#### Excerpt:
== == ==

Announcing File Persistence in Hosted Apps for Hackers

Luis Héctor Chávez

Luis Héctor Chávez

We mostly think of repls as being full computers in the cloud, and one of the goals of the platform team at Replit is to enable people to build almost anything in replspace. In the past, when a file was stored in a repl, it would only be saved when the editor was opened. This went against our goal and made it impossible to write certain servers that changed files at runtime. This was especially hard for newcomers, because that's the easiest way to persist information. Starting today, Hacker and Teams subscribers will be able to write services that accept file uploads or store data in a local database (think SQLite) or text file, regardless of how the repl was started.

A demo of what it looks like for a server to be able to save its files: https://sqlite.luisreplit.repl.co

A demo of what it looks like for a server to be able to save its files: https://sqlite.luisreplit.repl.co

What is replspace?

== == ==

#### Tasks to carry out:
a) Decide whether each statement below agrees with the file persistence announcement. For each, answer yes or no and quote the words of the announcement that settle it.
(i) Before this change, a file stored in a repl was saved only when the editor was opened.
(ii) The new file persistence is available to every Replit user.
(iii) Services can now keep data in a local database such as SQLite.
b) According to the file persistence announcement, which subscribers get the new ability to save files?
c) From the file persistence announcement, extract the stretch from "We mostly think" through "repl was started.".

== == ==

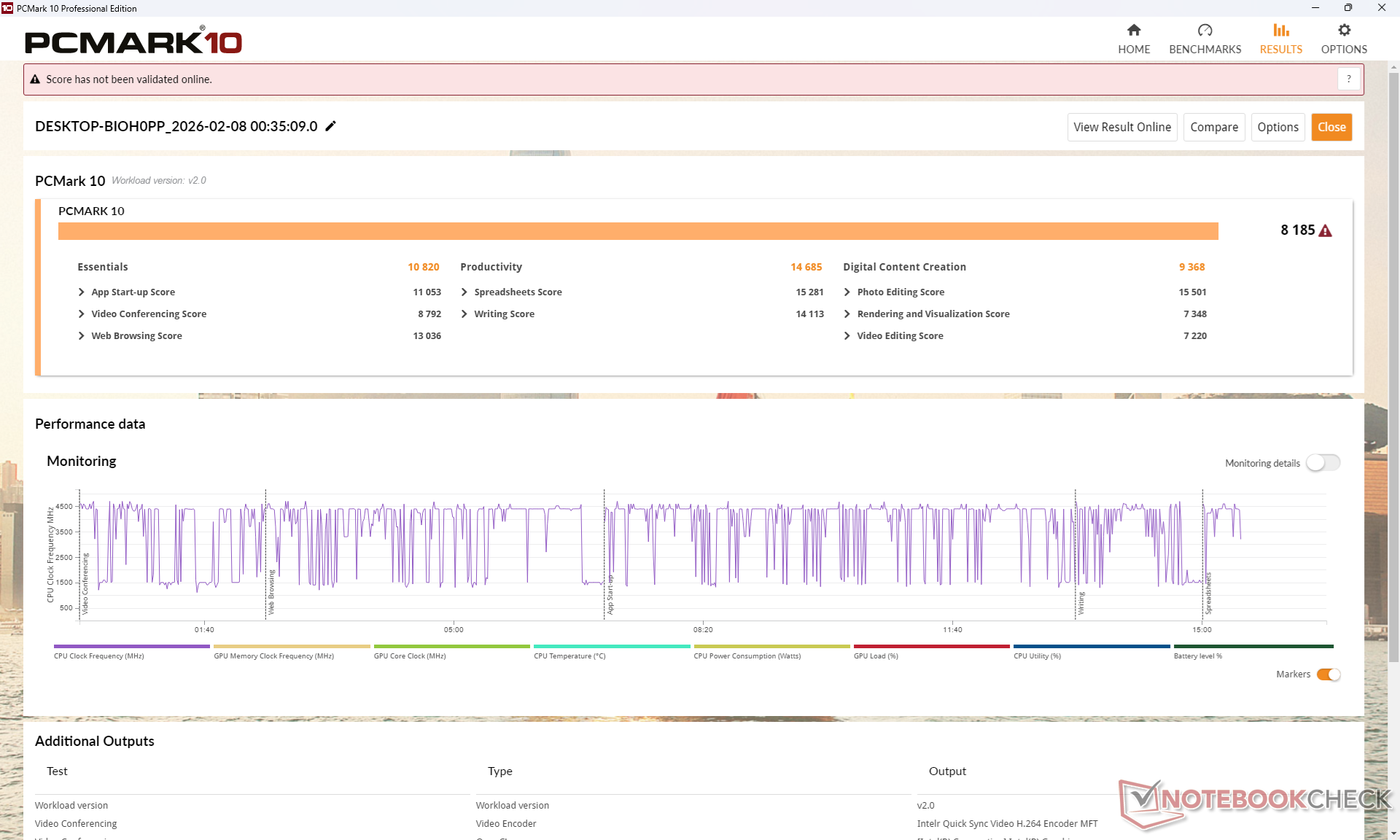Screen dimensions: 1400x840
Task: Click the orange Close button
Action: pyautogui.click(x=1331, y=127)
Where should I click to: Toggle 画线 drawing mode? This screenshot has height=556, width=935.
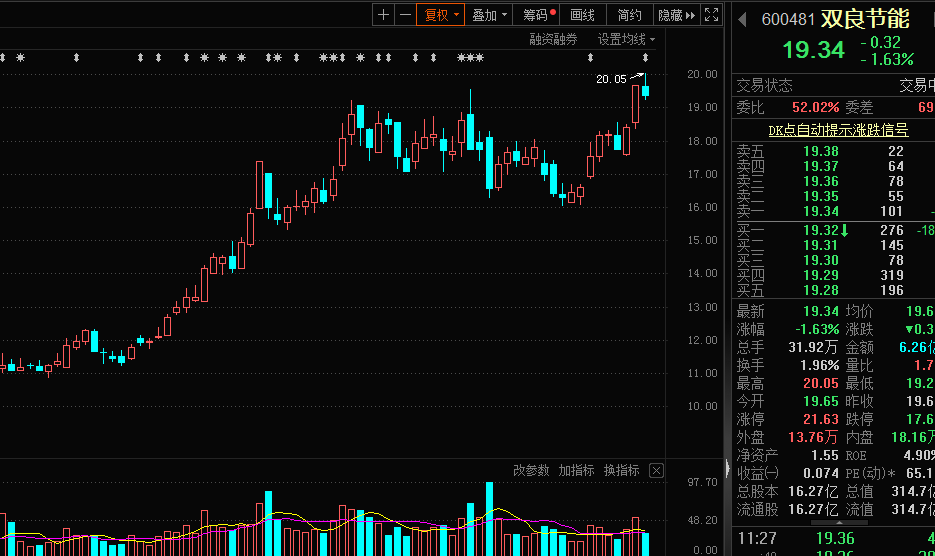click(x=582, y=15)
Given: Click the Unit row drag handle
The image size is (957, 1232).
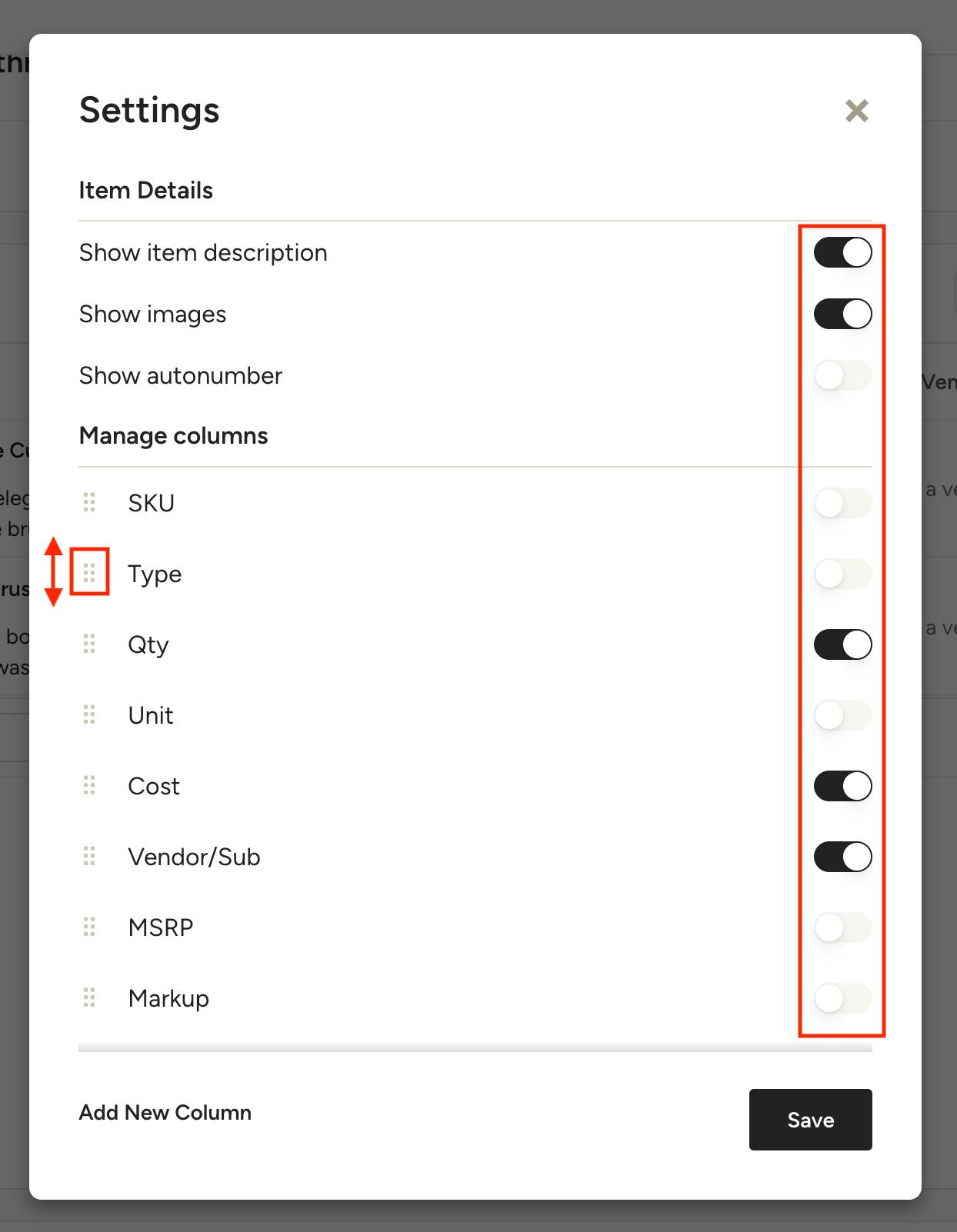Looking at the screenshot, I should coord(89,714).

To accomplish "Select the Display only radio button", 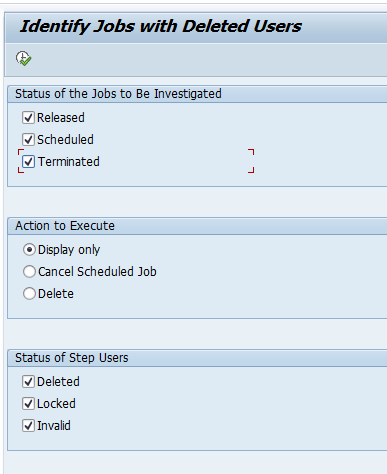I will 29,250.
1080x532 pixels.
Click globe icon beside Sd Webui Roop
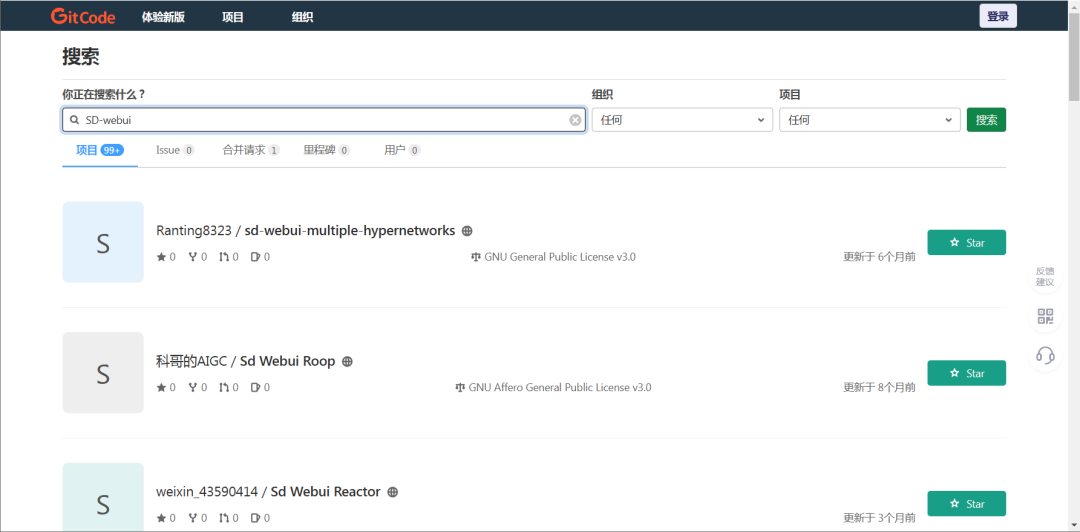tap(347, 361)
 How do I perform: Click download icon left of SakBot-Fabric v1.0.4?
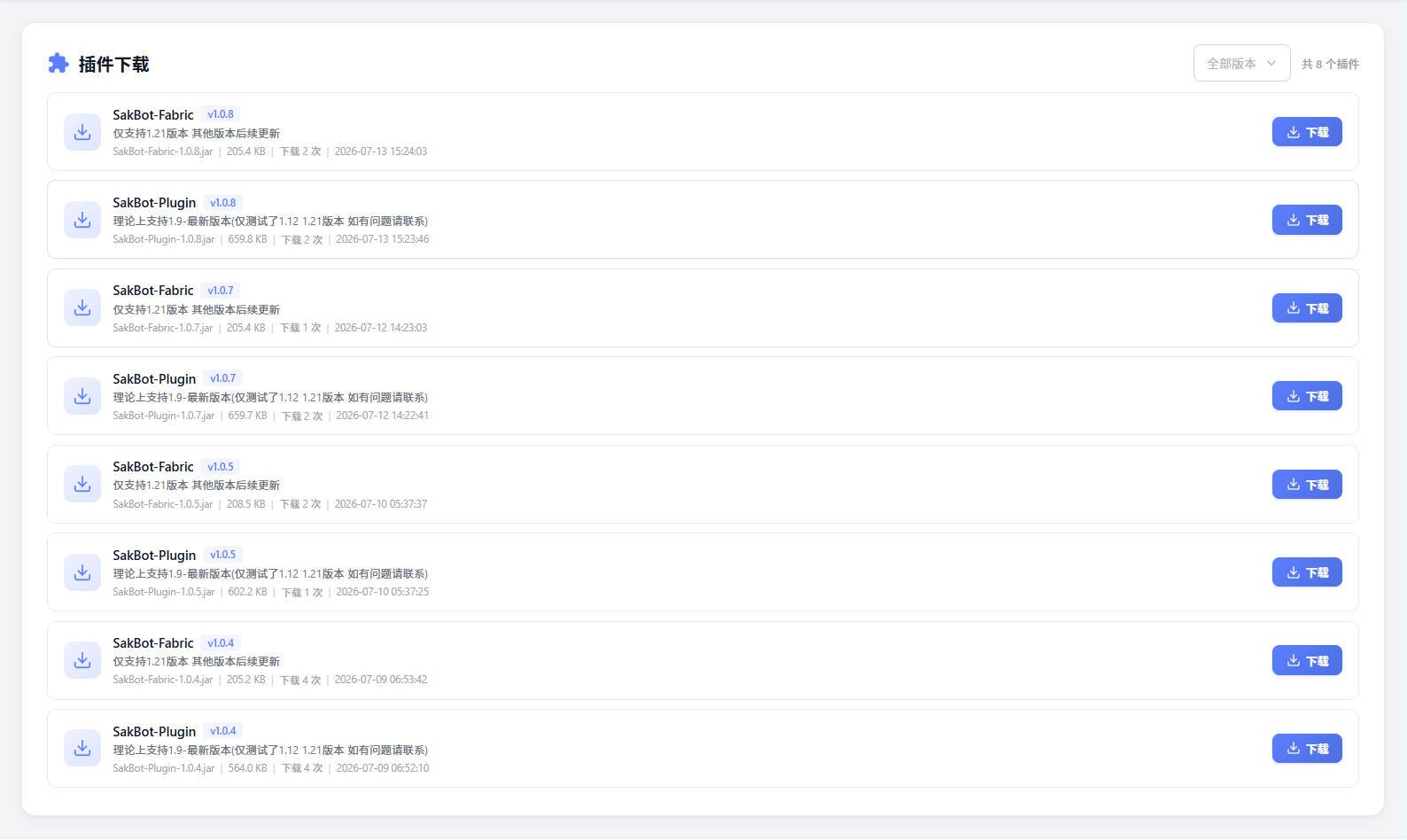82,660
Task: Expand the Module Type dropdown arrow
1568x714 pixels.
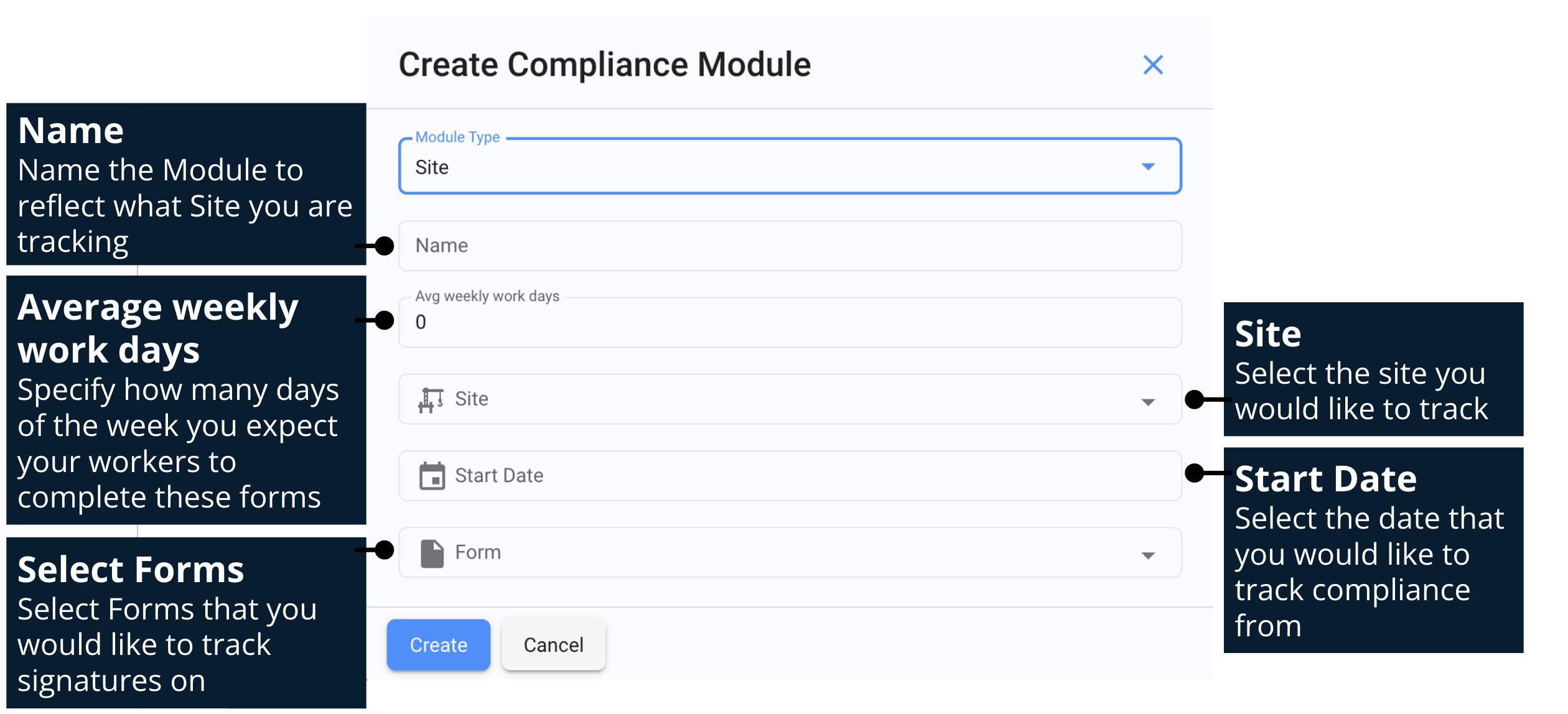Action: tap(1148, 167)
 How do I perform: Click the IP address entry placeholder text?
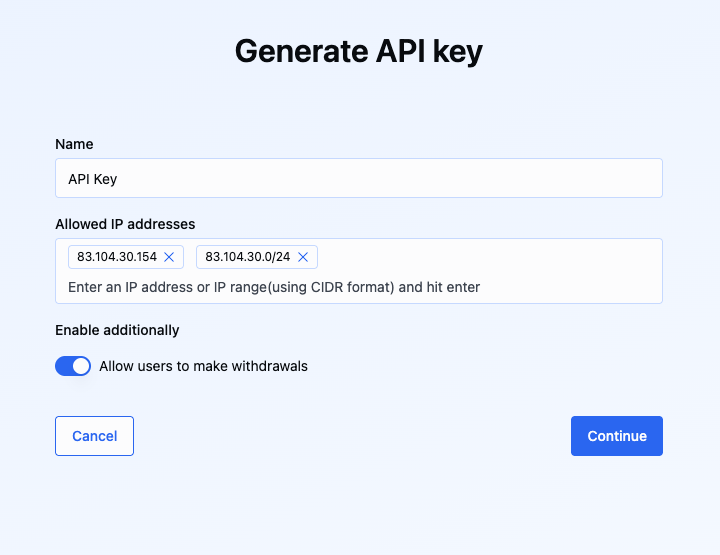coord(274,287)
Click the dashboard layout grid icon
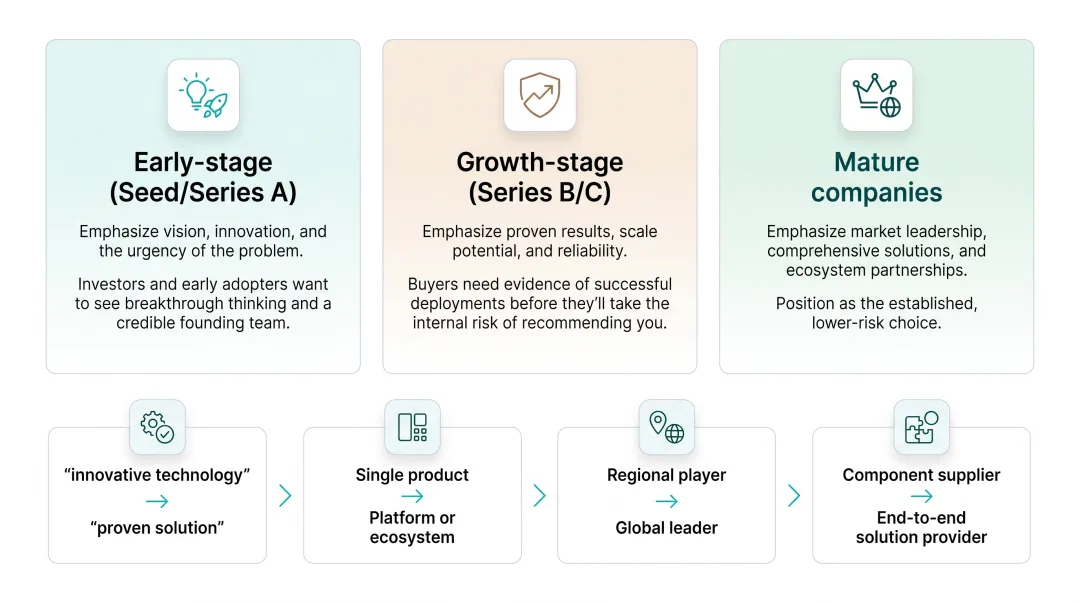The height and width of the screenshot is (603, 1080). tap(412, 427)
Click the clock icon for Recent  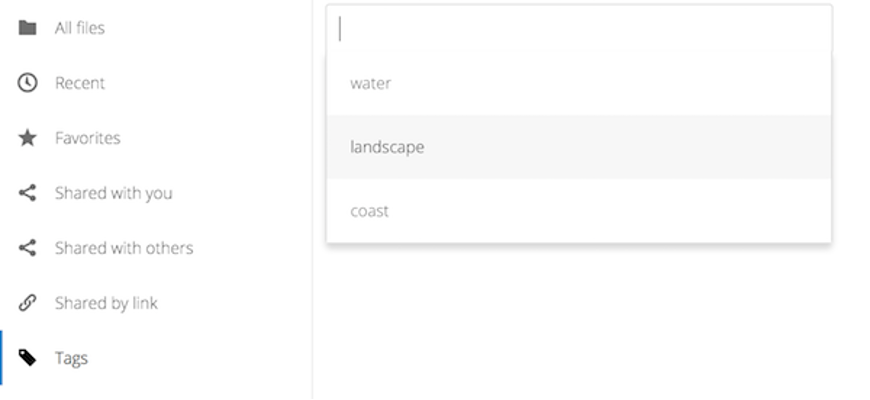click(28, 83)
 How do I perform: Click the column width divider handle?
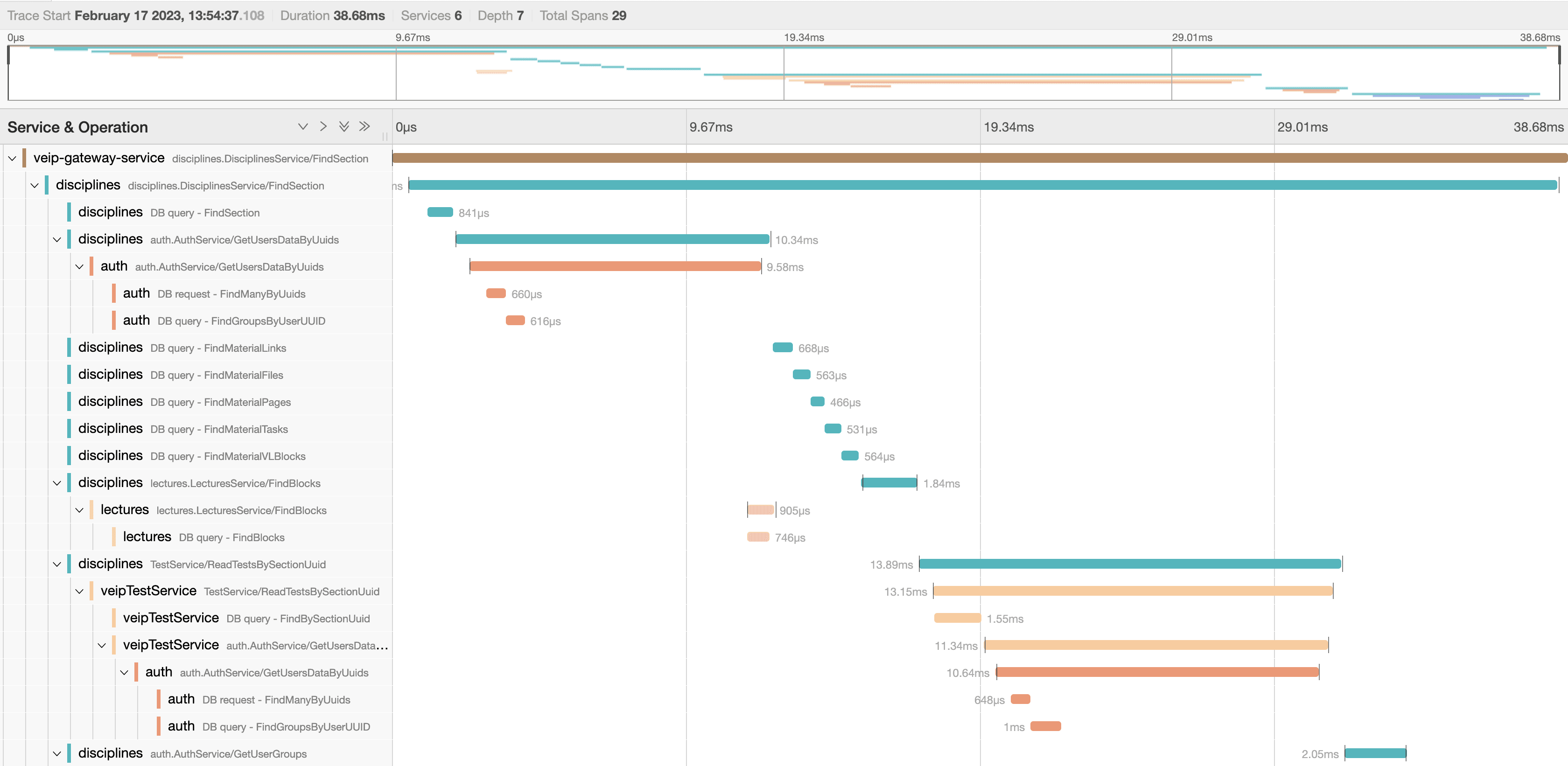pyautogui.click(x=385, y=136)
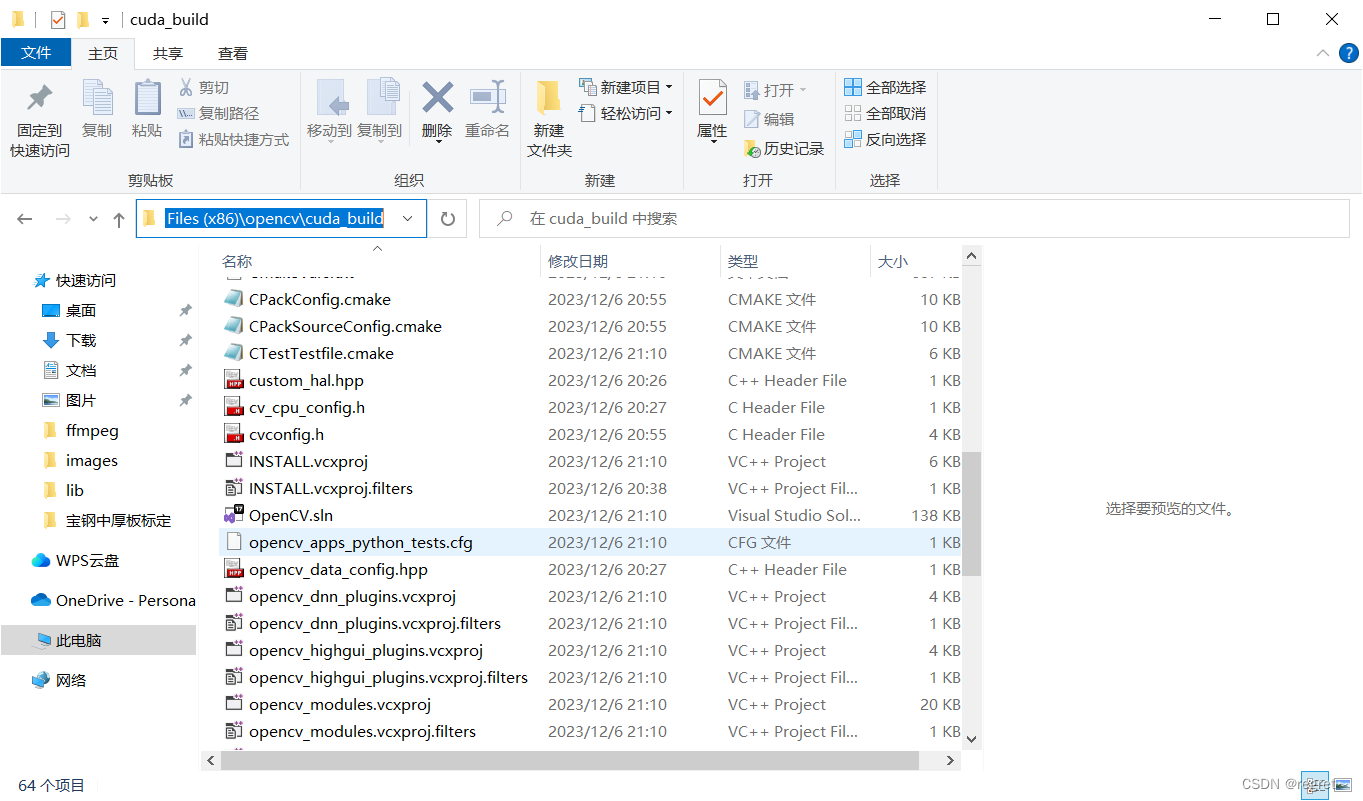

== == ==

#### Solutions to the exercise:
a)
(i) Yes: "it would only be saved when the editor was opened"
(ii) No: "Hacker and Teams subscribers will be able to write services that accept file uploads or store data in a local database"
(iii) Yes: "store data in a local database (think SQLite) or text file, regardless of how the repl was started"

b) Hacker and Teams subscribers.

c)
We mostly think of repls as being full computers in the cloud, and one of the goals of the platform team at Replit is to enable people to build almost anything in replspace. In the past, when a file was stored in a repl, it would only be saved when the editor was opened. This went against our goal and made it impossible to write certain servers that changed files at runtime. This was especially hard for newcomers, because that's the easiest way to persist information. Starting today, Hacker and Teams subscribers will be able to write services that accept file uploads or store data in a local database (think SQLite) or text file, regardless of how the repl was started.